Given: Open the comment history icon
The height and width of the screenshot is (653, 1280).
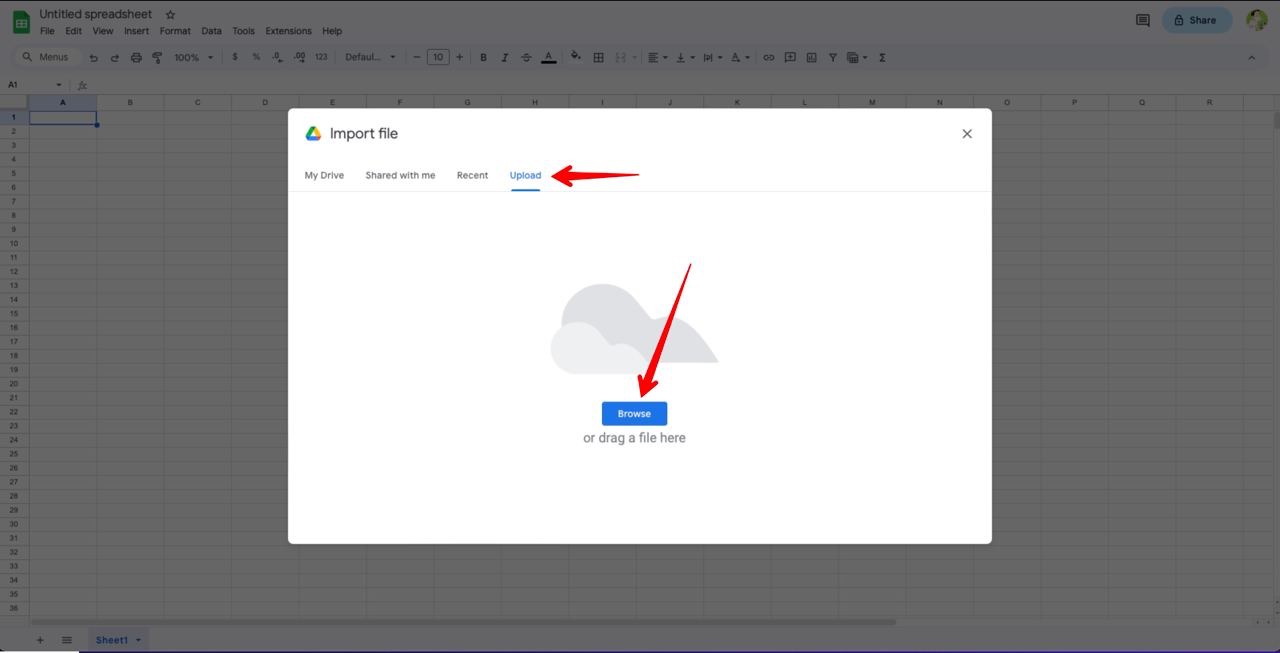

::::

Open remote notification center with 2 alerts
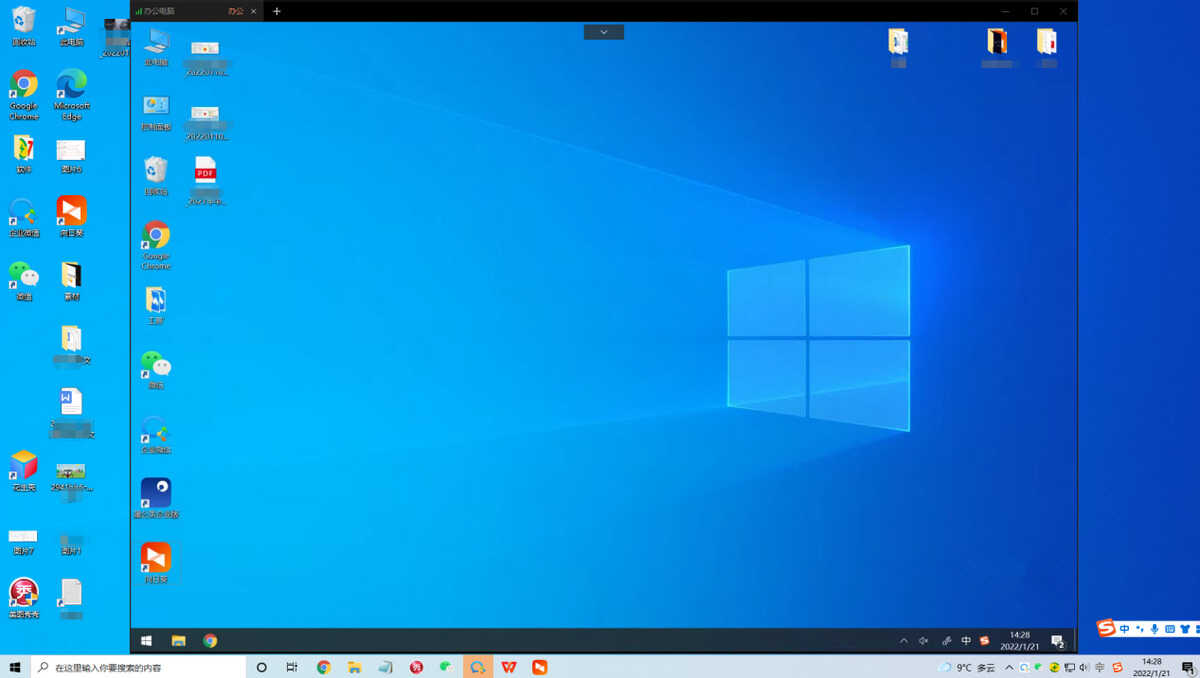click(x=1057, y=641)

::::

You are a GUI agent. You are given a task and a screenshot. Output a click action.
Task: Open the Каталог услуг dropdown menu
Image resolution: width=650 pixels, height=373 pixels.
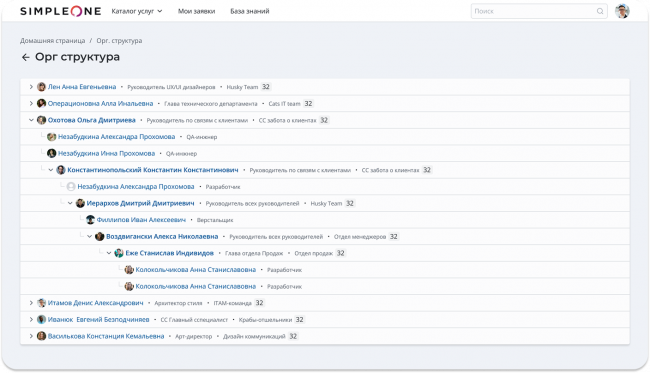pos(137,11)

::::

Required work -
Every line above from the line with "Given: Open the comment history icon" to the line with "The height and", both included, must be reproduced exactly, and no other line may appear.

Written solution -
Given: Open the comment history icon
The height and width of the screenshot is (653, 1280).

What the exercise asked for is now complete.